Walsh Bradley added: “In my view, the diminution of a defendant’s rights previously protected by law, constitutes an ‘essential’ element of the amendment. When the amendment was presented to voters, the ballot question gave no hint that a defendant’s rights were being diminished.”

According to Walsh Bradley, she was concerned about “the new language that allows a victim to essentially refuse interviews and discovery requests,” saying this “would certainly seem to have a detrimental effect on the rights of the accused.” She added: “Similarly, the previous constitutional language allowed a circuit court to sequester a victim from the courtroom to preserve the fair trial right of the defendant. This right is now gone.”

The lawsuit was brought by several criminal defense attorneys, former Democratic state Senator Fred Risser, and Wisconsin Justice Initiative, Inc. The latter works for “progressive” change in the criminal justice system, including making it easier to release defendants before trial and legalizing marijuana. The majority’s decision, which upheld Marsy’s Law, was authored by Justice Brian Hagedorn.

According to Hagedorn’s decision, the plaintiffs argued that the law was adopted in violation of the process spelled out in the constitution, because it supposedly misled voters by “neglecting the amendment’s impact on the rights of criminal defendants,” but the majority disagreed.

“Not a single constitutional amendment in Wisconsin history has ever undergone judicial review using this ostensible test,” Hagedorn wrote of the plaintiffs’ arguments.
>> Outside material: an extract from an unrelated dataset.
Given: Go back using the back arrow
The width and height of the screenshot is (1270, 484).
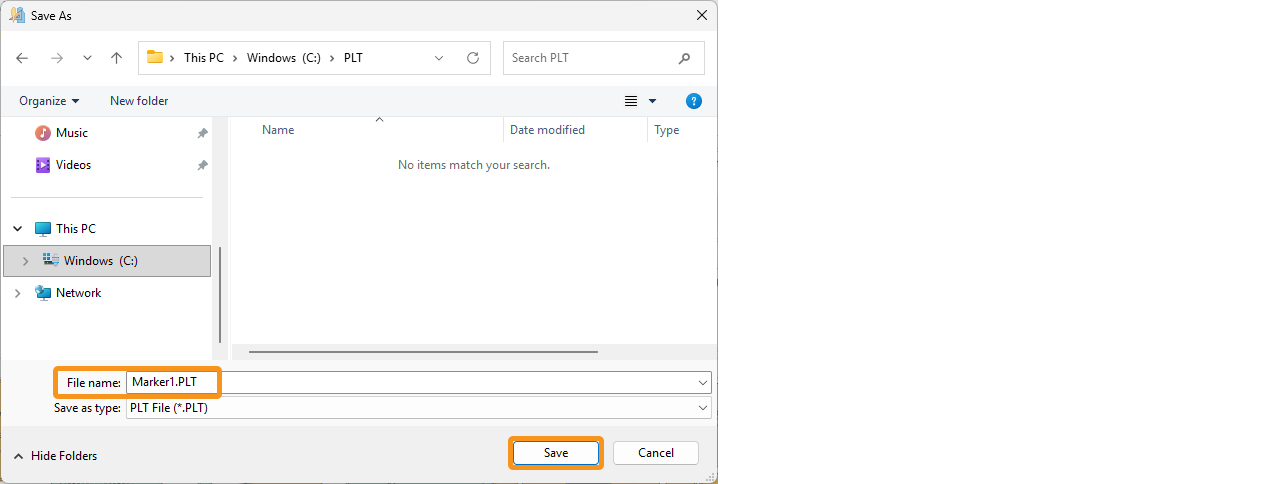Looking at the screenshot, I should [23, 58].
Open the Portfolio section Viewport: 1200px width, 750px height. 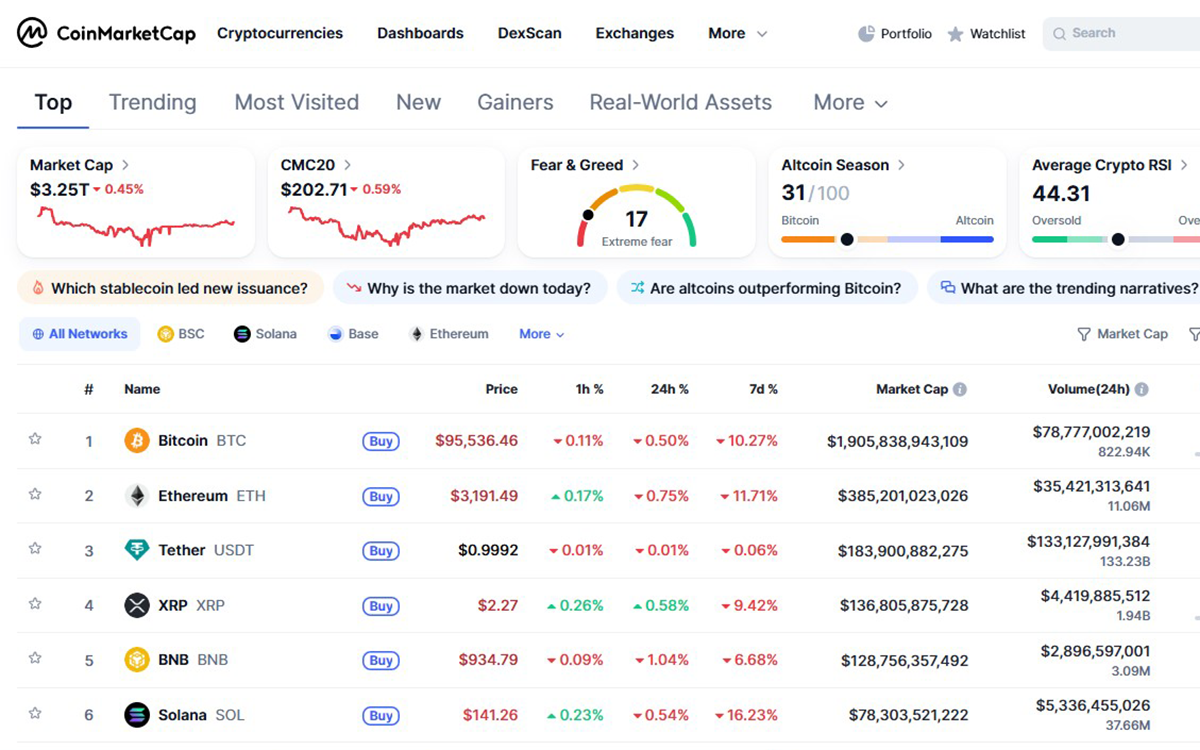click(895, 33)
He also hinged the majority decision on the “original meaning of the Wisconsin Constitution,” and, thus, declined “the invitation to fashion a new, exacting constitutional standard.” Hagedorn wrote that the only time the court had struck down a proposed amendment was in 1953 because the wording given to the people was “counterfactual” to what the amendment actually did. “The extreme situation in Thomson is not present here,” he wrote.

Marsy’s Law gave victims the right “to be treated with dignity, respect, courtesy, sensitivity, and fairness,” to privacy, to timely disposition of a case, to reasonable protection from the accused, to attend all proceedings, and more. Victims could also “refuse an interview, deposition, or other discovery request made by the accused or any person acting on behalf of the accused.”

Conservative Justice Rebecca Bradley, in a concurrence, accused Walsh Bradley and two other justices who wrote their own opinions of arguing to “supplant the legislature’s constitutionally assigned role, arrogate the power to set aside the not-particularly-close results of a lawfully-conducted election, and embrace a judicially invented test never before applied in the history of Wisconsin. None of these justices defines with any particularity the test they propose to determine whether such an undemocratic remedy is warranted, much less identify the source of their authority to impose it.”

Justice Rebecca Dallet, a liberal who joined the majority, wrote a separate opinion that attacked “the majority’s claim that originalism is somehow our settled approach to constitutional interpretation is incorrect. In fact, many of our recent cases use a more inclusive approach to constitutional interpretation that considers more than merely text and history.”